--- Records supplied ---
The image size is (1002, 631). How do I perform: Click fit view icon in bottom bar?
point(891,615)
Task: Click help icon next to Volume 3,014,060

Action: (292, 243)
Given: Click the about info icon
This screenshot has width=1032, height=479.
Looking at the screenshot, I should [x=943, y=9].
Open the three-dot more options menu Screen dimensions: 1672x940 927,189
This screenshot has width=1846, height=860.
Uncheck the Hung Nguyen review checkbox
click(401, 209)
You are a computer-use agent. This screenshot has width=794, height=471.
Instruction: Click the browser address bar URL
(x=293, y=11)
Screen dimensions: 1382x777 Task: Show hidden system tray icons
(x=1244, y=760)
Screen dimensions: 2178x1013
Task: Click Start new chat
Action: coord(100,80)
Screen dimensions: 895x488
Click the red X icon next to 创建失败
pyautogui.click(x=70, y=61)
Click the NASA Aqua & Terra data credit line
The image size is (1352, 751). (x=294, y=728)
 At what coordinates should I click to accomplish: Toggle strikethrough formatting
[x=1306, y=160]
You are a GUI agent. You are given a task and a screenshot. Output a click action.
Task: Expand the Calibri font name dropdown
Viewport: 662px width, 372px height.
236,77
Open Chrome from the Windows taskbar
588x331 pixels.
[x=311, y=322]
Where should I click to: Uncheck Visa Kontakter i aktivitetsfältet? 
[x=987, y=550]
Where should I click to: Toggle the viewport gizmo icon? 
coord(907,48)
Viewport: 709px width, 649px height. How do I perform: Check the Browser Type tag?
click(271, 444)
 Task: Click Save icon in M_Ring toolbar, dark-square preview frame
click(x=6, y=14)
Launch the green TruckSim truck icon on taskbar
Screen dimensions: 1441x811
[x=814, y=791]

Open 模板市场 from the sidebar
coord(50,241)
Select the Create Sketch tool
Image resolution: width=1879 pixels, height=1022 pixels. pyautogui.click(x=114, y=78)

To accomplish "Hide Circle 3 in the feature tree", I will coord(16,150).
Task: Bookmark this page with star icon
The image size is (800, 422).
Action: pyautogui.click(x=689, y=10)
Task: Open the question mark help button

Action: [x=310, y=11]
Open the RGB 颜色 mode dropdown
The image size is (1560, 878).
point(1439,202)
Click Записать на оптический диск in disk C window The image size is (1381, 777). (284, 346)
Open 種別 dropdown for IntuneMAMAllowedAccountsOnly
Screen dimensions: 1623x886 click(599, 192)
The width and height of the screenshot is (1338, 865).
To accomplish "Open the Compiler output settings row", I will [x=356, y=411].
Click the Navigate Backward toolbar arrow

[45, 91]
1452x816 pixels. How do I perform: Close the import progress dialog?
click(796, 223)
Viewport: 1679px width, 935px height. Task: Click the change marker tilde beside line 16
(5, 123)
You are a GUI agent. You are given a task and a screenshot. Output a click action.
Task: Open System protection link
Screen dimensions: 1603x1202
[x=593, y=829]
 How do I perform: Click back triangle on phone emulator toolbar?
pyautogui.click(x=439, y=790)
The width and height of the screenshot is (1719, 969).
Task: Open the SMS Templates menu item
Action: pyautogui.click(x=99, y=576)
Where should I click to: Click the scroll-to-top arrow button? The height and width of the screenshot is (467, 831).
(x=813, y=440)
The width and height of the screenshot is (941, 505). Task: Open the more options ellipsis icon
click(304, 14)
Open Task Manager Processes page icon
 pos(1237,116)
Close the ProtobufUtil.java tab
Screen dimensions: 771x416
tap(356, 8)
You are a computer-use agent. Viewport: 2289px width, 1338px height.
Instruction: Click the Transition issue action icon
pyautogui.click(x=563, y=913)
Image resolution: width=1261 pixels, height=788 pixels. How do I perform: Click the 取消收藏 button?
---
> Work order
Everything in the listing should be set down again exactly.

> Response box
The image size is (1002, 631). How do I perform: Click fit view icon in bottom bar?
point(891,615)
Task: Click help icon next to Volume 3,014,060

Action: (292, 243)
Given: Click the about info icon
This screenshot has width=1032, height=479.
Looking at the screenshot, I should [x=943, y=9].
Open the three-dot more options menu Screen dimensions: 1672x940 927,189
This screenshot has width=1846, height=860.
Uncheck the Hung Nguyen review checkbox
click(401, 209)
You are a computer-use agent. This screenshot has width=794, height=471.
Instruction: Click the browser address bar URL
(x=293, y=11)
Screen dimensions: 1382x777 Task: Show hidden system tray icons
(x=1244, y=760)
Screen dimensions: 2178x1013
Task: Click Start new chat
Action: coord(100,80)
Screen dimensions: 895x488
Click the red X icon next to 创建失败
pyautogui.click(x=70, y=61)
Click the NASA Aqua & Terra data credit line
The image size is (1352, 751). (x=294, y=728)
 At what coordinates should I click to accomplish: Toggle strikethrough formatting
[x=1306, y=160]
You are a GUI agent. You are given a task and a screenshot. Output a click action.
Task: Expand the Calibri font name dropdown
Viewport: 662px width, 372px height.
236,77
Open Chrome from the Windows taskbar
588x331 pixels.
[x=311, y=322]
Where should I click to: Uncheck Visa Kontakter i aktivitetsfältet? 
[x=987, y=550]
Where should I click to: Toggle the viewport gizmo icon? 
coord(907,48)
Viewport: 709px width, 649px height. How do I perform: Check the Browser Type tag?
click(271, 444)
 Task: Click Save icon in M_Ring toolbar, dark-square preview frame
click(x=6, y=14)
Launch the green TruckSim truck icon on taskbar
Screen dimensions: 1441x811
[x=814, y=791]

Open 模板市场 from the sidebar
coord(50,241)
Select the Create Sketch tool
Image resolution: width=1879 pixels, height=1022 pixels. pyautogui.click(x=114, y=78)

To accomplish "Hide Circle 3 in the feature tree", I will coord(16,150).
Task: Bookmark this page with star icon
The image size is (800, 422).
Action: pyautogui.click(x=689, y=10)
Task: Open the question mark help button

Action: [x=310, y=11]
Open the RGB 颜色 mode dropdown
The image size is (1560, 878).
point(1439,202)
Click Записать на оптический диск in disk C window The image size is (1381, 777). (284, 346)
Open 種別 dropdown for IntuneMAMAllowedAccountsOnly
Screen dimensions: 1623x886 click(599, 192)
The width and height of the screenshot is (1338, 865).
To accomplish "Open the Compiler output settings row", I will [x=356, y=411].
Click the Navigate Backward toolbar arrow

[45, 91]
1452x816 pixels. How do I perform: Close the import progress dialog?
click(796, 223)
Viewport: 1679px width, 935px height. Task: Click the change marker tilde beside line 16
(5, 123)
You are a GUI agent. You are given a task and a screenshot. Output a click action.
Task: Open System protection link
Screen dimensions: 1603x1202
[x=593, y=829]
 How do I perform: Click back triangle on phone emulator toolbar?
pyautogui.click(x=439, y=790)
The width and height of the screenshot is (1719, 969).
Task: Open the SMS Templates menu item
Action: pyautogui.click(x=99, y=576)
Where should I click to: Click the scroll-to-top arrow button? The height and width of the screenshot is (467, 831).
(x=813, y=440)
The width and height of the screenshot is (941, 505). Task: Open the more options ellipsis icon
click(304, 14)
Open Task Manager Processes page icon
 pos(1237,116)
Close the ProtobufUtil.java tab
Screen dimensions: 771x416
tap(356, 8)
You are a computer-use agent. Viewport: 2289px width, 1338px height.
Instruction: Click the Transition issue action icon
pyautogui.click(x=563, y=913)
Image resolution: width=1261 pixels, height=788 pixels. How do I perform: Click the 取消收藏 button?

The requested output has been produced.